Store a key-value pair.

Headers:

  • X-API-Key: <your-api-key> (required)
  • X-Consistency: eventual|strong (optional, default: eventual)
  • Content-Type: application/json (or any type)

Query Parameters:

  • ttl (optional): Time-to-live duration (e.g., "1h", "30m", "24h")
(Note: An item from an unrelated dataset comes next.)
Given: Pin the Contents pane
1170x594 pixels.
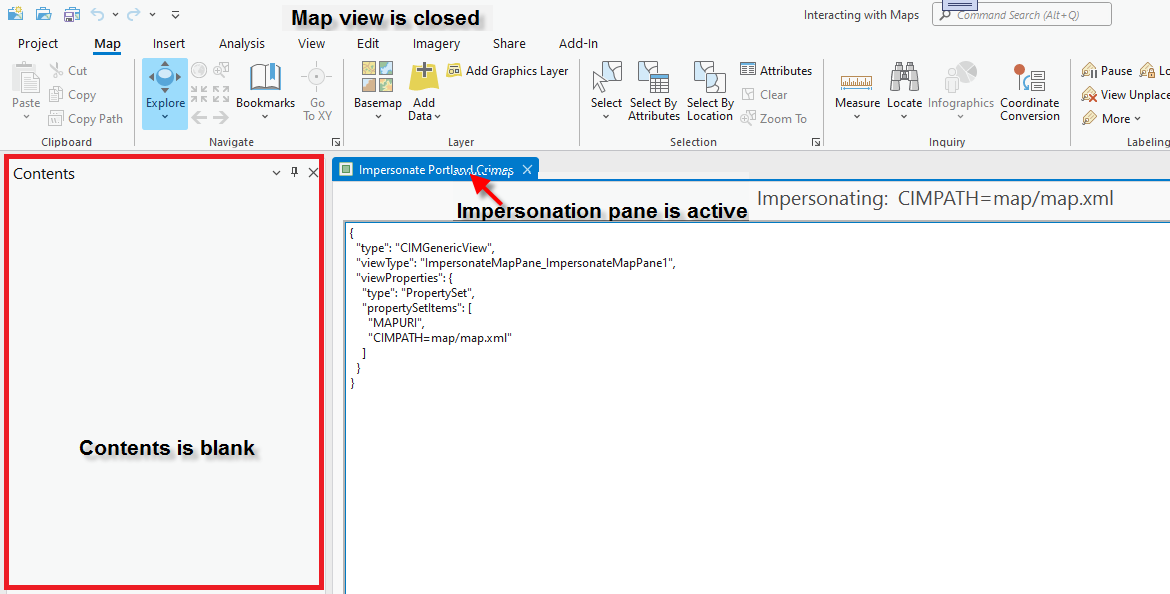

Request Body: Any binary data or JSON

Response: 200 OK

{
  "success": true,
  "key": "user:123",
  "primary_node": "http://localhost:8082",
  "replicas": 2
}

Examples:

# Store JSON
curl -X PUT "http://localhost:8080/v1/kv/user:123" \
  -H "X-API-Key: $API_KEY" \
  -H "Content-Type: application/json" \
  -d '{"name":"John"}'

# Store with TTL
curl -X PUT "http://localhost:8080/v1/kv/session:abc?ttl=1h" \
  -H "X-API-Key: $API_KEY" \
  -d 'session-data'

# Store with strong consistency
curl -X PUT "http://localhost:8080/v1/kv/config:critical" \
  -H "X-API-Key: $API_KEY" \
  -H "X-Consistency: strong" \
  -d '{"setting":"value"}'

GET /v1/kv/{key}

Retrieve a value by key.

Headers:

  • X-API-Key: <your-api-key> (required)
  • X-Consistency: eventual|strong (optional, default: eventual)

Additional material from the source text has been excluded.